Excerpted text:
⟨

Washington County’s top prosecutor has taken a long-simmering feud with the county coroner straight to Pennsylvania’s highest court, asking justices to referee who controls key death investigation files.
On Friday, District Attorney Jason Walsh joined Peters Township and Washington County in filing a 454‑page King’s Bench petition that accuses Coroner Timothy Warco of refusing to hand over autopsy reports and other investigative materials. The filing argues that the coroner’s tight grip on records has slowed or stalled criminal probes and urges the Supreme Court to spell out what coroners must share with prosecutors and police so local investigations can move.
Walsh is pressing for autopsies and lab testing results to flow directly to his office and to township police in active cases. Petitioners highlight a 2025 death in Peters Township as an example of what they say happens when the coroner’s files are walled off from detectives. Warco’s office has pushed back, calling portions of the petition inaccurate and, in the Peters Township case, saying staff “did not find a medical reason for the death, so we have no manner of death,” according to WTAE.
History of a long-running feud
The latest filing drops into an already bad blood situation between Walsh and Warco that has spilled into court before. In July 2025, the Atlantic Center for Capital Representation added sworn statements from Warco and his deputy to a pending matter, accusing the district attorney of pressuring the coroner’s office to change a death certificate in an infant case. The supplemental filing was released by the Atlantic Center, and the Herald-Standard later reported details from Warco’s affidavit. Walsh has denied coercion and maintains he has acted within the bounds of his prosecutorial duties.
Records fight and search warrants
Questions over who pays for and who sees autopsy records have also boiled over at the municipal level. Peters Township officials pressed the coroner’s office for access, then sued in December 2025 after Warco sought roughly $700 for autopsy and toxicology reports, according to the Observer-Reporter.

⟩

Provided records:
⟨

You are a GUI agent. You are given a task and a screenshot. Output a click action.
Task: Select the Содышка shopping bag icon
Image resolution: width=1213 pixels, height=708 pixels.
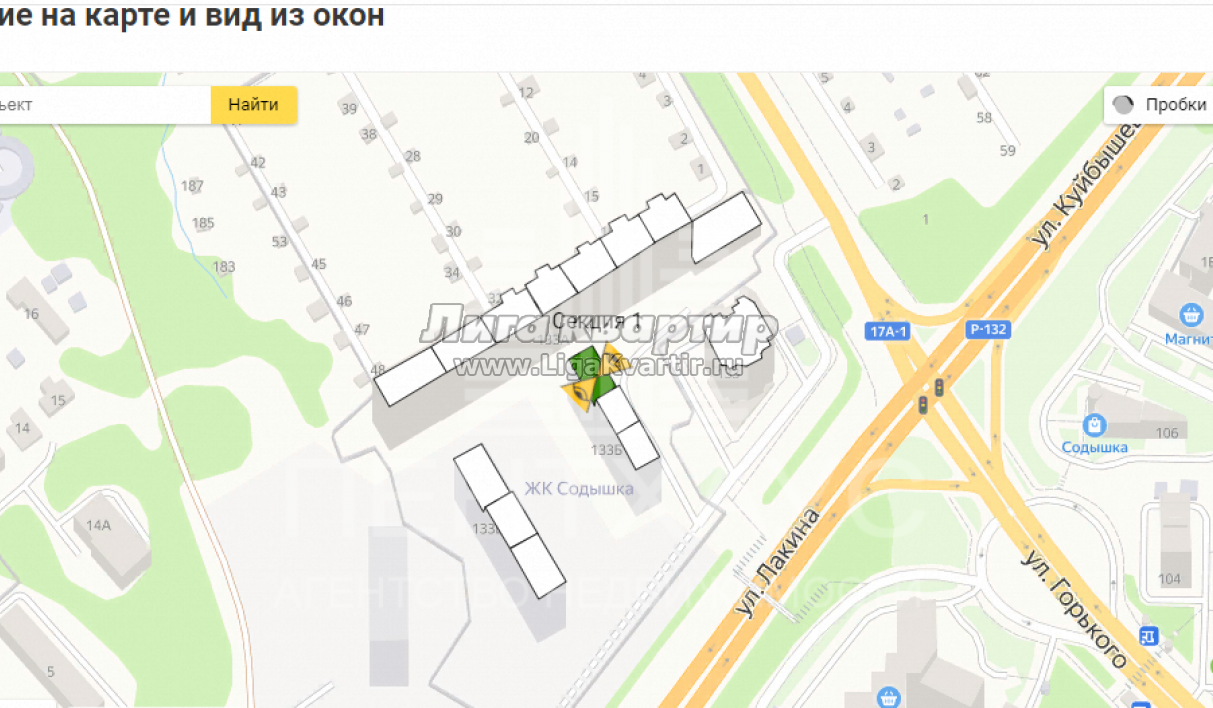[x=1095, y=425]
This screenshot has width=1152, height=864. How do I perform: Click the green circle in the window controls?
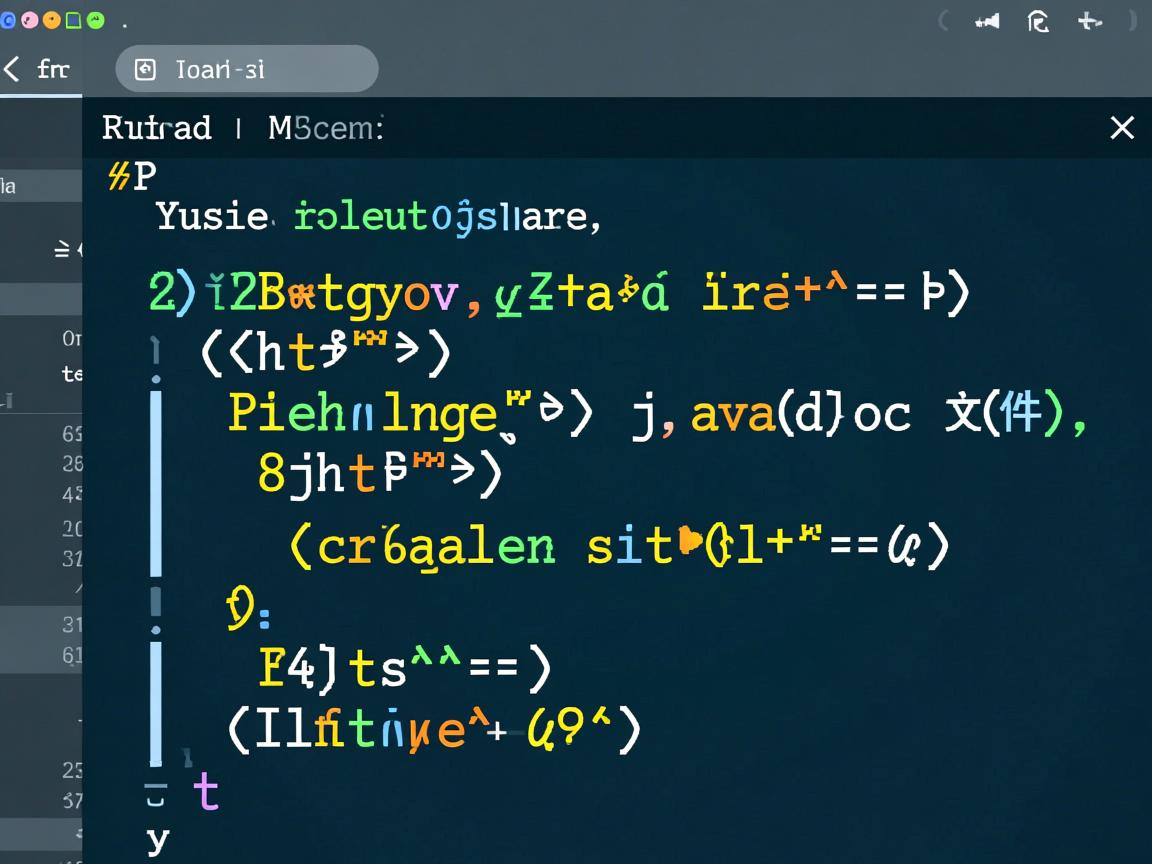95,20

⟩

Required action: Type out the part of the coroner records article from "Records fight and" to "to the Observer-Reporter.", word for word.

Expected answer:
Records fight and search warrants
Questions over who pays for and who sees autopsy records have also boiled over at the municipal level. Peters Township officials pressed the coroner’s office for access, then sued in December 2025 after Warco sought roughly $700 for autopsy and toxicology reports, according to the Observer-Reporter.